When you return the entries, keep every word and mark exactly as it is.

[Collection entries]
*** Begin section ***

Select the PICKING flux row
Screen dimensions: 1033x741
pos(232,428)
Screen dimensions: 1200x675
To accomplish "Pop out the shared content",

*** End section ***

### Output of the task
Select the PICKING flux row
Screen dimensions: 1033x741
pos(232,428)
Screen dimensions: 1200x675
To accomplish "Pop out the shared content",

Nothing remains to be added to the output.